WASHINGTON — Forty years after the Rev. Martin Luther King Jr.’s death, Washington still remembers the history King made there.
Engraved on the steps below Abraham Lincoln’s statue are King’s four most famous words: “I have a dream,” spoken fifty years before on those very steps.
In 1963, he was one of the six main organizers of the March on Washington, a rally for civil rights for African-Americans.
More than 200,000 people participated in the march held on the National Mall.
It was during that rally that King delivered his legendary “I Have a Dream” speech.
During a pause in his speech, Mahalia Jackson, a gospel singer sitting behind King, called to him to tell them about his dream, which sparked the impromptu speech.
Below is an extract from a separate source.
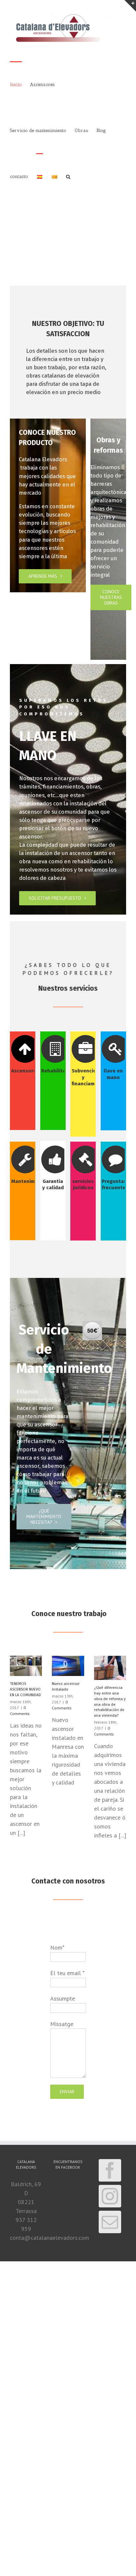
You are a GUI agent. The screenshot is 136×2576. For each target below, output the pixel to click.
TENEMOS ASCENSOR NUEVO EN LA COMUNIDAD (25, 1689)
Further down the mall, along the basin of the Potomac, lies a memorial commemorating King’s mark on Washington and the impact he has had on American history.
“The theme of the memorial is ‘Out of the mountain of despair, a stone of hope,'” said John McCaskill, a park ranger.
The theme is taken from the words of his “I Have a Dream Speech.”
The Martin Luther King Jr. Memorial was opened in 2011 to commemorate King and his vision of freedom, democracy and opportunity for all.
“It’s humbling to me, just realizing the power of the spoken word can inspire people to be better and do better,” McCaskill said.
As well as a statue of King, the memorial features a wall of quotes from some of his speeches, including one given at the National Cathedral four days before his death, in which he quoted the song, “We Shall Overcome.”
The National Park Service is currently featuring a tour called “Dr. King Comes to Washington” about King’s time in the city.